A prison officer has been jailed after she enjoyed a secret lesbian romance with an inmate serving life for murder in a Holloway Prison.

Sophia King-Chinnery, 25, embarked on a relationship with Sarah Anderson after she was locked up at the notorious jail in Parkhurst Road for a minimum of 15 years for stabbing a cyclist to death in the street.

They exchanged hundreds of love letters in which Anderson addressed the prison officer as her “wife”, Southwark Crown Court heard.

King-Chinnery also allowed the inmate to keep a mobile phone for eight months so the pair could spend hours chatting to each other.

But the convicted murder was left distraught after hearing rumours that King-Chinnery was cheating on her.

After being confronted by bosses King-Chinnery accepted she had an “emotional relationship” with her jailbird lover after experiencing difficulties with her colleagues, but letters between the two were said to “make clear” the relationship was sexual.

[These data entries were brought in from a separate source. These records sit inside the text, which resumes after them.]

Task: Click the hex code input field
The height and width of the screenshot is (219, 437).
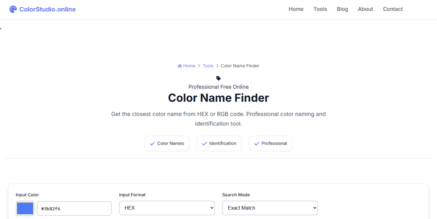Action: [74, 208]
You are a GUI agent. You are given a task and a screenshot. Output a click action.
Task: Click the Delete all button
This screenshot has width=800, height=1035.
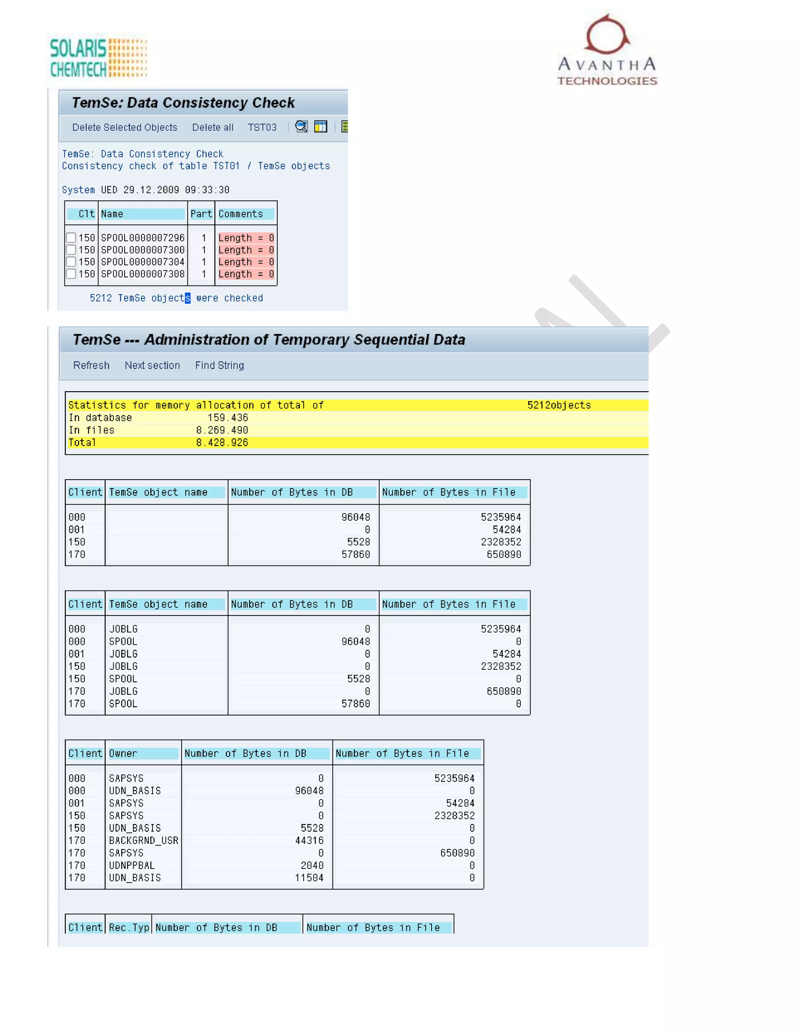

King-Chinnery, of Hook Rise South, Surbiton, Surrey, admitted to two counts of misconduct in a public office and sobbed after she was sentenced to 10 months in prison on Friday.

Sentencing, Judge Michael Gledhill QC told her: “The fact of the matter is you were a prison officer and from the moment you became a prison officer, you were well aware of the rules, which don’t include having any sort of personal relationship with the prisoners that you are supposed to be looking after.

“I’m aware you will have a much harder time than others when serving your sentence but you brought that on yourself.”

Prosecutor Andrew Howarth said: “Clearly the relationship went further than an emotional one.’

“The letters made clear the nature of the relationship between the two women was sexual.”

The judge gave Anderson a concurrent three-month prison term after she admitted to causing the transmission of a sound or image from prison.